ACTs better than quinine in malaria during pregnancy, finds Lancet study
ACTs have been found better than quinine in pregnant women with malaria in a new study.
The researchers have found in a systematic review and meta-analysis that artemisinin-based combination therapies (ACTs) in pregnant women with malaria are more effective and tolerable than quinine, but that the relatively lower efficacy of the ACT artemether-lumefantrine might require dose optimization.
The research has been published in The Lancet Infectious Diseases.
Malaria in pregnancy may affect both the mother and the fetus but evidence supporting treatment guidelines for uncomplicated (including asymptomatic) falciparum malaria in pregnant women is scarce.
The World Health Organization (WHO) recommends use of quinine, ideally with clindamycin, in women with malaria in the first trimester, and ACTs only when quinine is unavailable.
The researchers did a systematic literature review and individual patient data (IPD) meta-analysis to compare the efficacy and tolerability of different artemisinin-based or quinine-based treatments for malaria in pregnant women.

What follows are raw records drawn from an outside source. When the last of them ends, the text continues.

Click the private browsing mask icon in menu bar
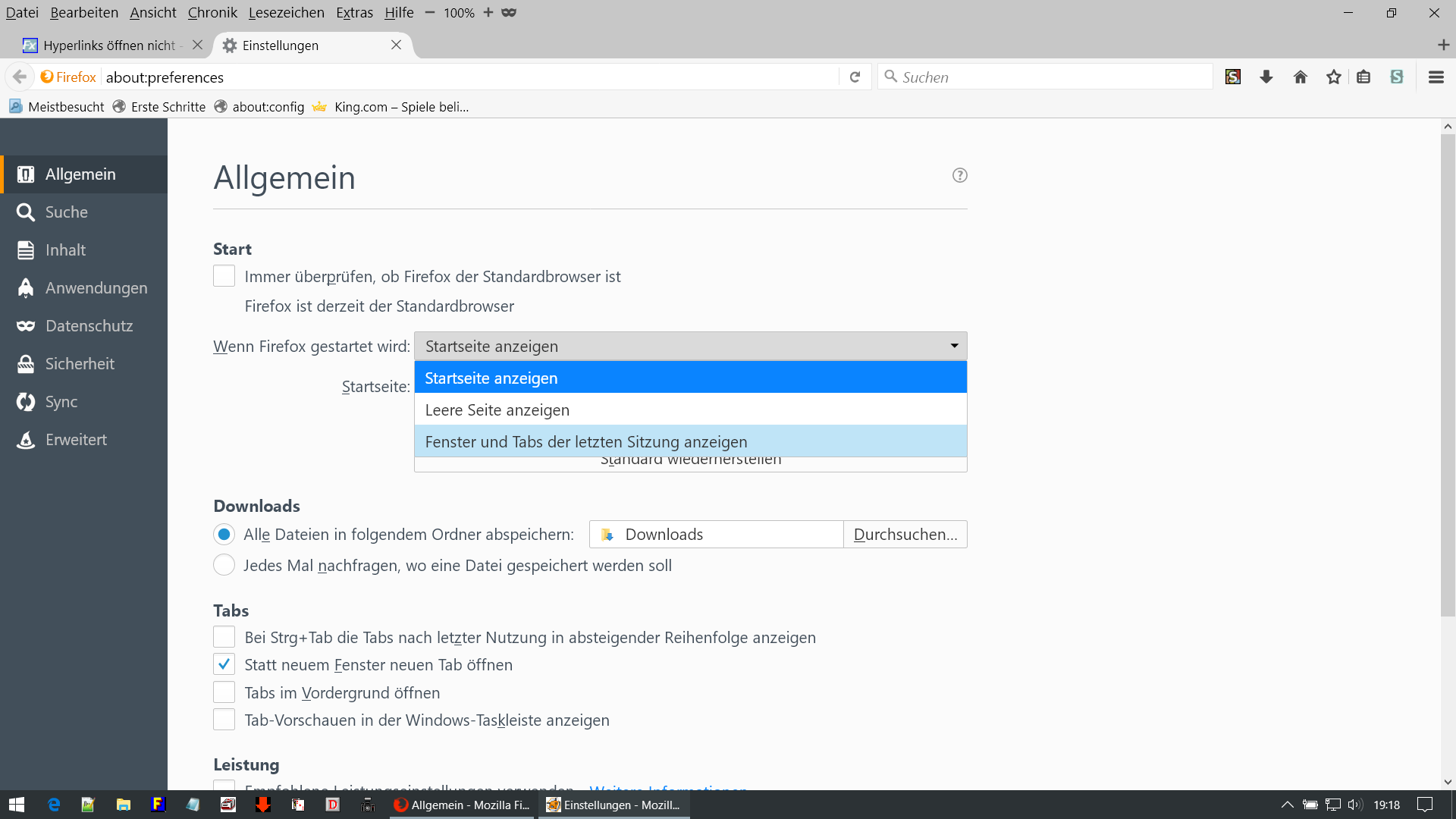This screenshot has height=819, width=1456. click(x=509, y=13)
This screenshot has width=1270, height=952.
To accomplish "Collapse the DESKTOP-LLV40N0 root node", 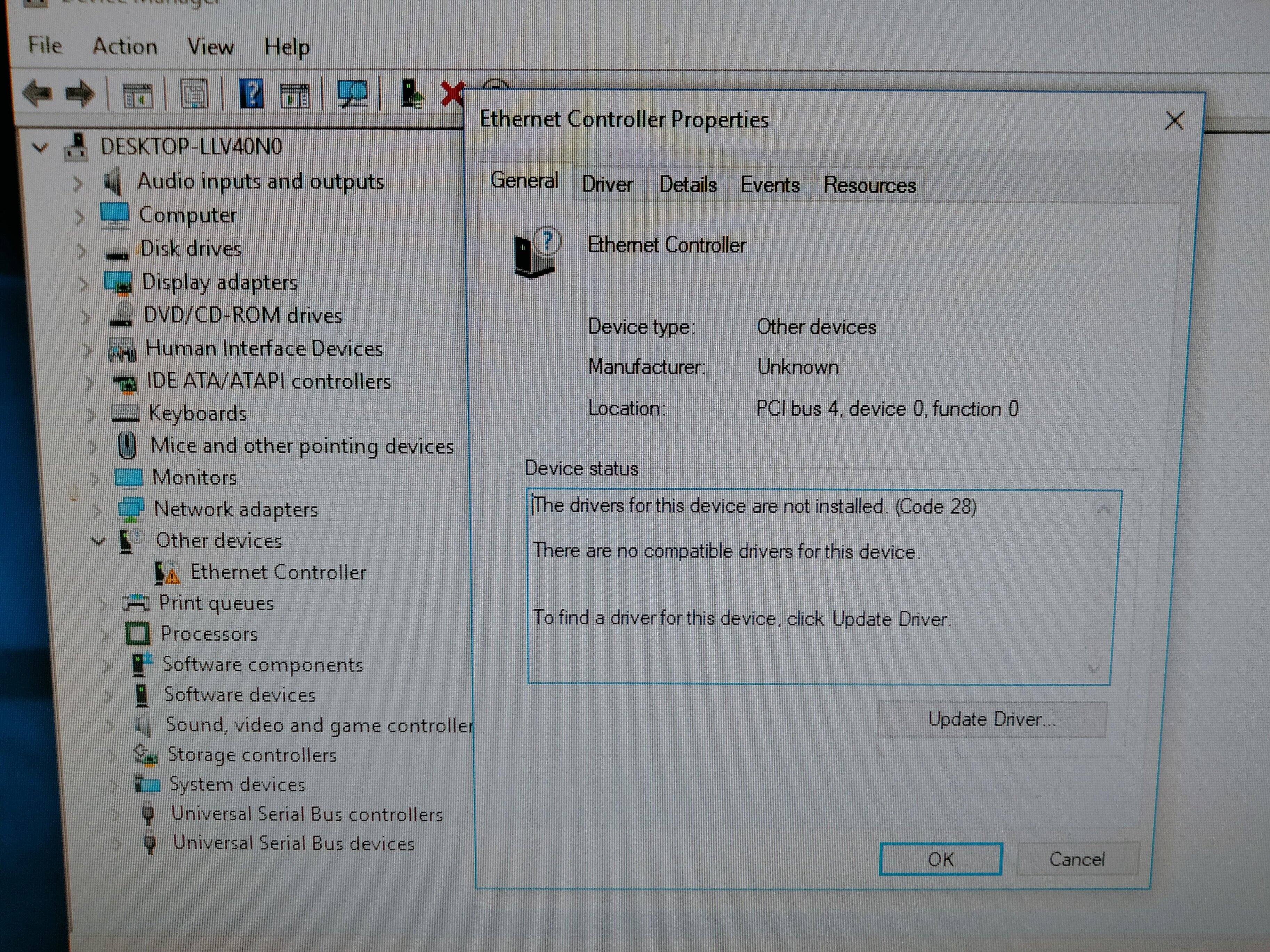I will point(40,148).
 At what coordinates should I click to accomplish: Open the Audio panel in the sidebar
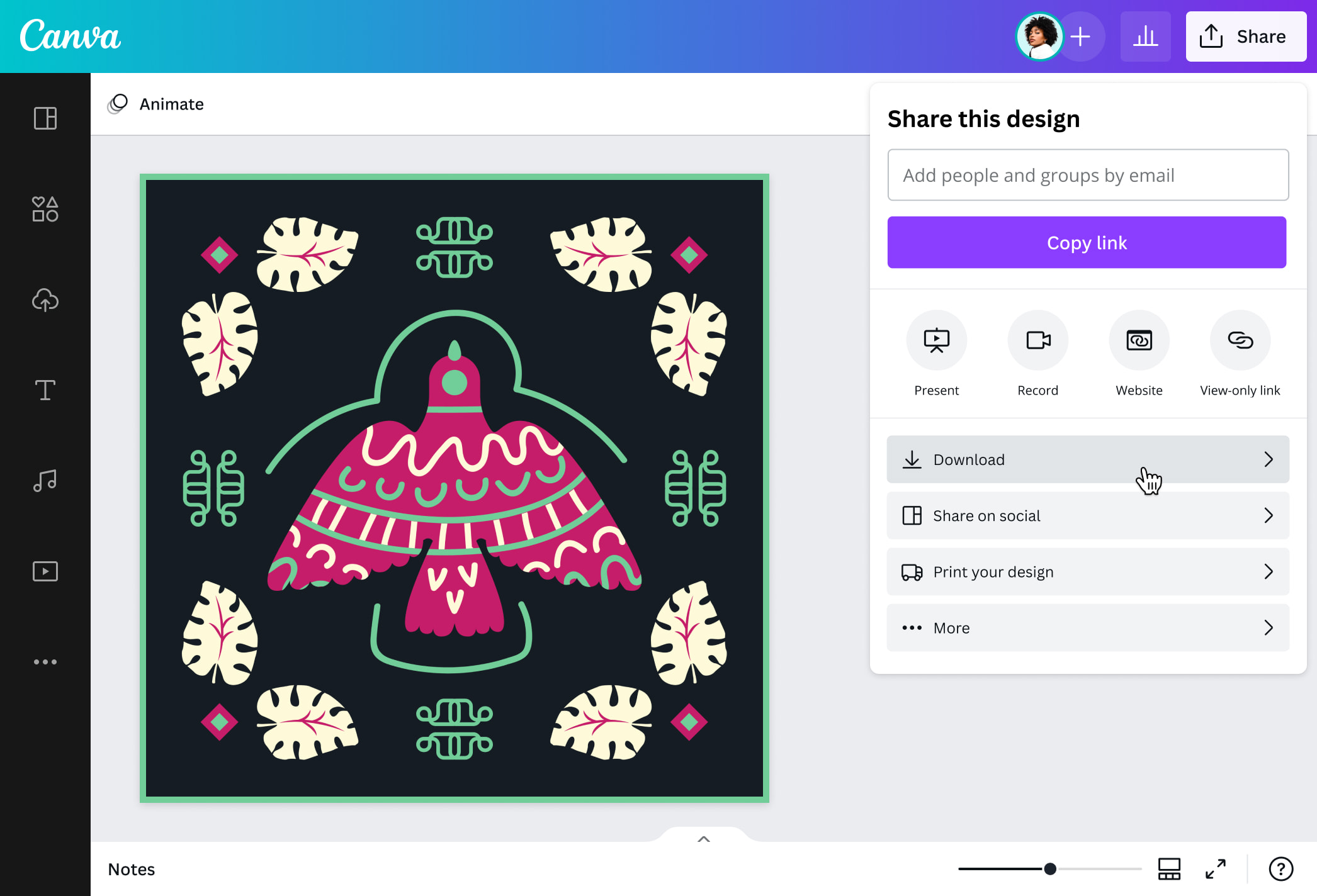[x=45, y=480]
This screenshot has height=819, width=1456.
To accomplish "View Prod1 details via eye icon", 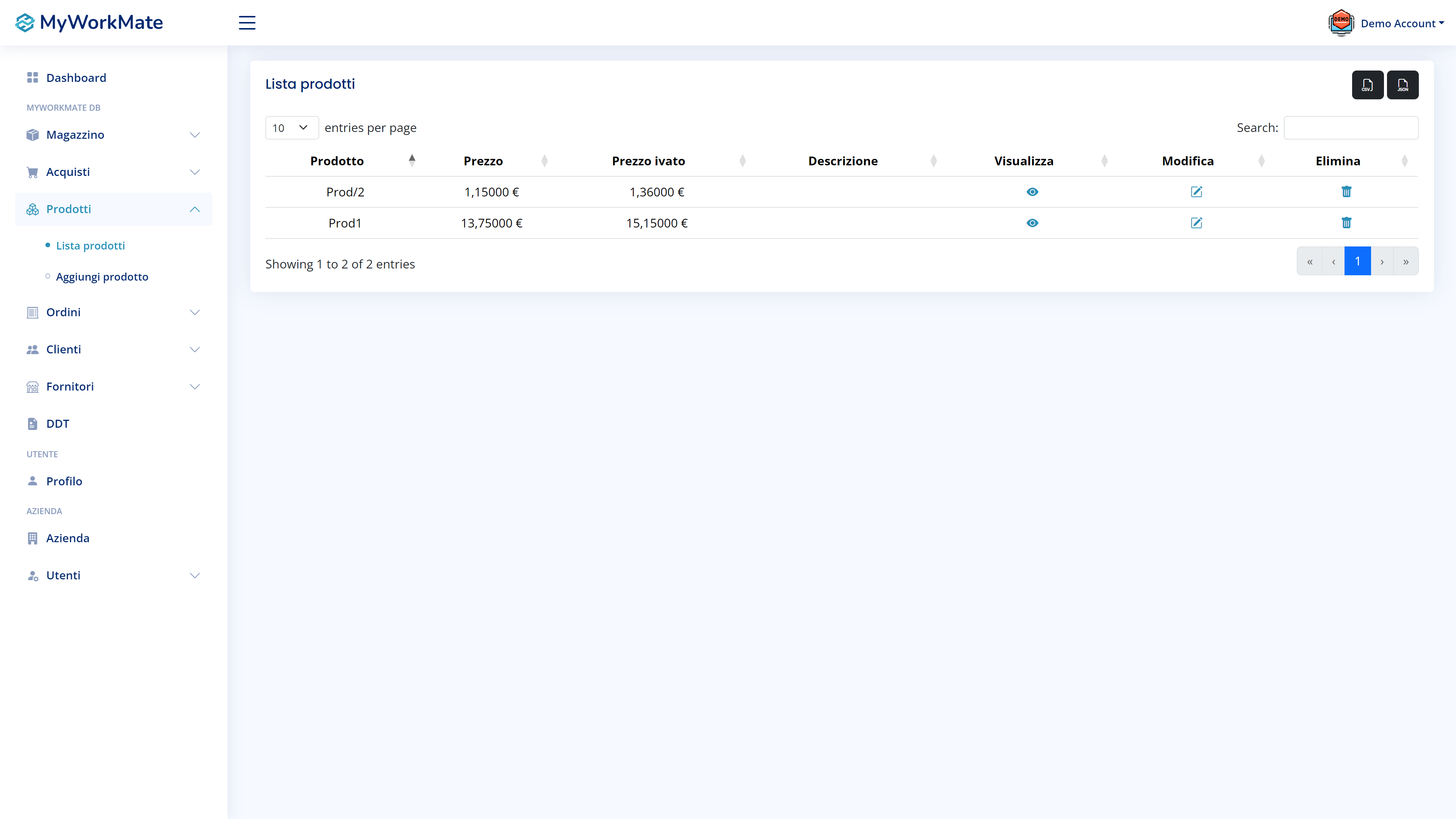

They included 19 studies in the study representing 92% of patients in the literature, with 4,968 of 5,360 episodes. The risk of treatment ineffectiveness was higher in the 244 patients given quinine monotherapy (adjusted hazard ratio [aHR], 6.11; 95% confidence interval [CI], 2.57 to 14.54; P < 0.0001) but lower in 840 given artesunate-amodiaquine (aHR, 0.27; 95% CI, 0.14 to 0.52; P < 0.0001), 1,028 given artesunate-mefloquine (aHR, 0.56; 95% CI, 0.34 to 0.94; P = 0.03), and 872 given dihydroartemisinin-piperaquine (aHR, 0.35; 95% CI, 0.18 to 0.68; P = 0.002) than in 1,278 given artemether-lumefantrine, after adjustment for baseline number of asexual parasites in the blood and number of live pregnancies.
The risk of gametocyte carriage on day 7 was higher after quinine-based therapy than artemisinin-based treatment (adjusted odds ratio [OR] 7·38, 95% CI 2·29–23·82).
The researchers concluded that the efficacy and tolerability of artemisinin-based combination therapies (ACTs) in pregnant women are better than quinine. The lower efficacy of artemether-lumefantrine compared with other ACTs might require dose optimisation.Considering the adverse effect of malaria on pregnant women and their offspring, all pregnant women infected with malaria, regardless of trimester, should be treated with the most effective drugs available.